Tutte scelte tecniche, legate all’allenatore, che ormai nel calcio moderno conta sempre di più.
Com’è possibile, infatti, che un “lusso” come quello di avere in organico Nicolas Viola, sia tenuto sempre in panchina o in tribuna? E com’è possibile che in fase di interdizione questa Reggina non abbia mai avuto una chiara gerarchia, come quella che Atzori aveva saputo dare lo scorso anno (Rizzo affianco a Viola, De Rose come catena di destra, Castiglia e Barillà eventuali sostituti)? Giusto o sbagliato che sia (Barillà spesso s’è fatto preferire a De Rose e Castiglia), Atzori aveva dettato precisi ordini gerarchici individuando 11 “titolarissimi” e i loro sostituti. Nè Breda nè Gregucci hanno saputo amalgamare il gruppo su simili decisioni, mostrandosi spesso indecisi e isterici nelle scelte settimanali. Un’indecisione che ha compromesso anche l’armonia dello stesso gruppo, che in più elementi ha visto il tecnico come un nemico piuttosto che una guida e un supporto.
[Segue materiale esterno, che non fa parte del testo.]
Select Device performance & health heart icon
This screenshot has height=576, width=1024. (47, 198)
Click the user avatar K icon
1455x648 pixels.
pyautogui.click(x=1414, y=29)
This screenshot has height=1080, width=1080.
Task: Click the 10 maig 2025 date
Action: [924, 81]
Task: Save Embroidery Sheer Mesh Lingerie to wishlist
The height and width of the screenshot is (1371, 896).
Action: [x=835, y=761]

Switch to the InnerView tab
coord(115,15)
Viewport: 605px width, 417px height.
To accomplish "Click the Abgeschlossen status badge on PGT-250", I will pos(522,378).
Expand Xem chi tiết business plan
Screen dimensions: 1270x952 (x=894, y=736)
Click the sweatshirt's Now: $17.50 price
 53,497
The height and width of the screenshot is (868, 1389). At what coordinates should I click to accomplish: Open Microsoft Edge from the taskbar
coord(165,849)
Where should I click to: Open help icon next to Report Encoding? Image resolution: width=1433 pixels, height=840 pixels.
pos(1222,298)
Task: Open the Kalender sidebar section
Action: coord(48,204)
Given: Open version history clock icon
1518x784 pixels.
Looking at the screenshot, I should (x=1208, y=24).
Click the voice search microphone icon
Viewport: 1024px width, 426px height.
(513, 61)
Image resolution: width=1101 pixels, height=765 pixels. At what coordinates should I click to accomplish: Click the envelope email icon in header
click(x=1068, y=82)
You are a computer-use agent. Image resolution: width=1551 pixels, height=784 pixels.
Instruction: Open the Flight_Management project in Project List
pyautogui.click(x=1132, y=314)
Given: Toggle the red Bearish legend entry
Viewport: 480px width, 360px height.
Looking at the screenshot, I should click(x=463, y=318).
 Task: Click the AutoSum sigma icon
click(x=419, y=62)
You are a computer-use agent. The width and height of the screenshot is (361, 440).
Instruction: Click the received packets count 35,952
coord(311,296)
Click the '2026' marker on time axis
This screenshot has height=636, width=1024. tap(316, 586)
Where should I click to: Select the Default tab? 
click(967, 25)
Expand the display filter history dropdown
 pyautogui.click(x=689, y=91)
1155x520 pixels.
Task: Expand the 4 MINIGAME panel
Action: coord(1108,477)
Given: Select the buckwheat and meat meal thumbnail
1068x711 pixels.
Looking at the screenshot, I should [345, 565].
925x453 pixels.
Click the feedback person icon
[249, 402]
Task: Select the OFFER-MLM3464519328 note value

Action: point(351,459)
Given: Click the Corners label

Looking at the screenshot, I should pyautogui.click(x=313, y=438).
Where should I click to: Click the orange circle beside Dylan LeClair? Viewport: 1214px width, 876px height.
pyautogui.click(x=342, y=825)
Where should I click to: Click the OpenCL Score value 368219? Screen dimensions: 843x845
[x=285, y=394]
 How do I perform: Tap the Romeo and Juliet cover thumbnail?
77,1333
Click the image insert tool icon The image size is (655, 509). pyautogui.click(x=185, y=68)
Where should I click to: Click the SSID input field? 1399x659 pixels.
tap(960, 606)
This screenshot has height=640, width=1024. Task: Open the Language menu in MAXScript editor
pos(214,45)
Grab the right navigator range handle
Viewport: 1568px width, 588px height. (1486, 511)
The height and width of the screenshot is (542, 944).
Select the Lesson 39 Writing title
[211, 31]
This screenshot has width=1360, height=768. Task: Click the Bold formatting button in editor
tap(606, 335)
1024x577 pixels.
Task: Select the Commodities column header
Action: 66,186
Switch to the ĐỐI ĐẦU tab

Ma adesso è inutile piangere degli errori passati; l’importante è ripartire bene in vista della prossima stagione, con un campionato che si prospetta difficile e complicato. Lo Spezia, ad esempio, neopromosso dalla Lega Pro, si presenta subito come una delle possibili favorite alla promozione diretta, alla luce della grande ambizione (e disponibilità economica) del suo patron, Gabriele Volpi, petroliere dal business internazionale.
La scelta del nuovo tecnico è fondamentale per ripartire nel modo migliore possibile: Foti vorrebbe fortemente il ritorno di Atzori mentre il direttore sportivo Giacchetta punterebbe tutto su Dionigi. Al 99% sarà uno di loro due a guidare la Reggina nella prossima stagione, e la scelta arriverà nelle prossime settimane, probabilmente entro metà giugno. Una scelta fondamentale per ripartire bene, sognando il ritorno in serie A con quelle qualità che hanno sempre contraddistinto i successi amaranto nella storia: sacrificio, umiltà e fiducia, possibilmente ritrovando un ambiente positivo che aiuti la squadra ad avere nel Granillo un’arma in più grazie al calore del pubblico, venuto meno nelle ultime stagioni.